***** Information supplied

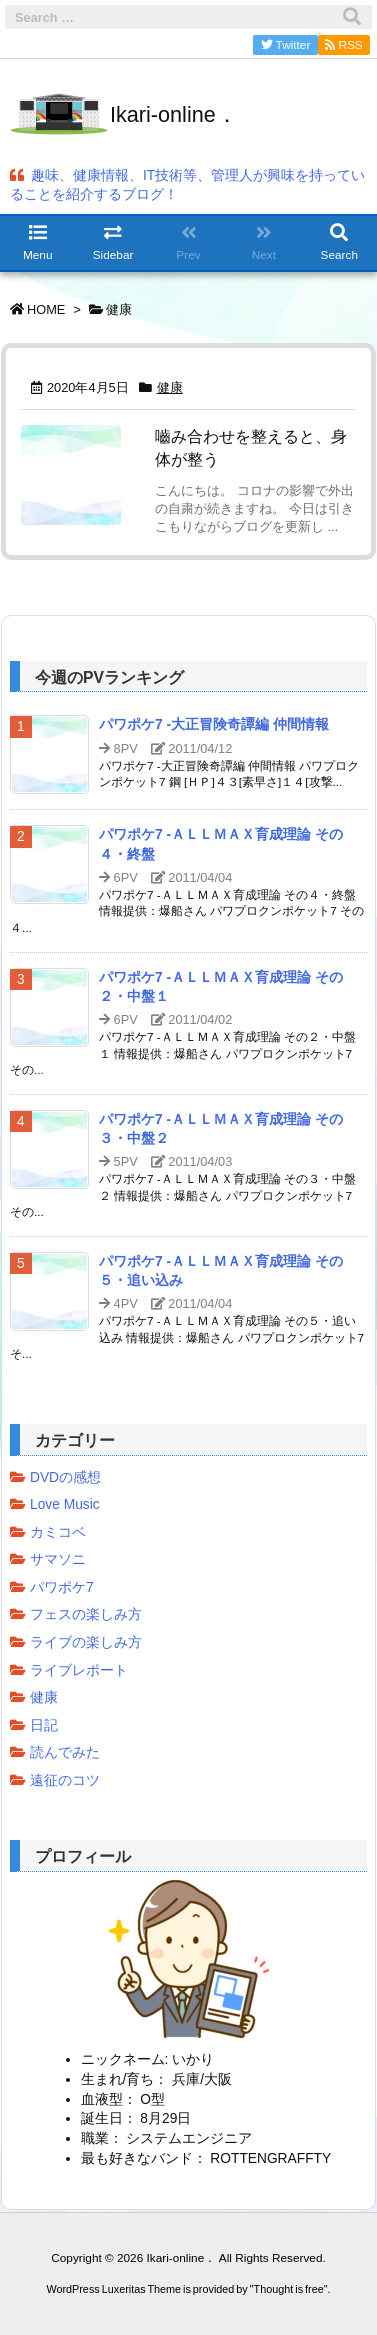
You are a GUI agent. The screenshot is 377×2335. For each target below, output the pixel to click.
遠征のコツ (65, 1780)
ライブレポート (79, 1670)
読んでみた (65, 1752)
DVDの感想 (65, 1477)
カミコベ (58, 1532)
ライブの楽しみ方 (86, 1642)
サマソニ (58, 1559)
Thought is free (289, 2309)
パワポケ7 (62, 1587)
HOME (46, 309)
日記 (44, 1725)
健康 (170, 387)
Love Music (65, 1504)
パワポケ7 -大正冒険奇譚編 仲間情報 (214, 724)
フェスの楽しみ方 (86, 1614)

**********

__Stated problem__:
Please repeat the data above, substituting "point" for every occurrence of "pixel" and keeping everything else unchanged. Leave the pictures out.

__Output of the exercise__:
You are a GUI agent. The screenshot is 377×2335. For each target below, output the point to click.
遠征のコツ (65, 1780)
ライブレポート (79, 1670)
読んでみた (65, 1752)
DVDの感想 (65, 1477)
カミコベ (58, 1532)
ライブの楽しみ方 (86, 1642)
サマソニ (58, 1559)
Thought is free (289, 2309)
パワポケ7 (62, 1587)
HOME (46, 309)
日記 (44, 1725)
健康 (170, 387)
Love Music (65, 1504)
パワポケ7 -大正冒険奇譚編 仲間情報 (214, 724)
フェスの楽しみ方 (86, 1614)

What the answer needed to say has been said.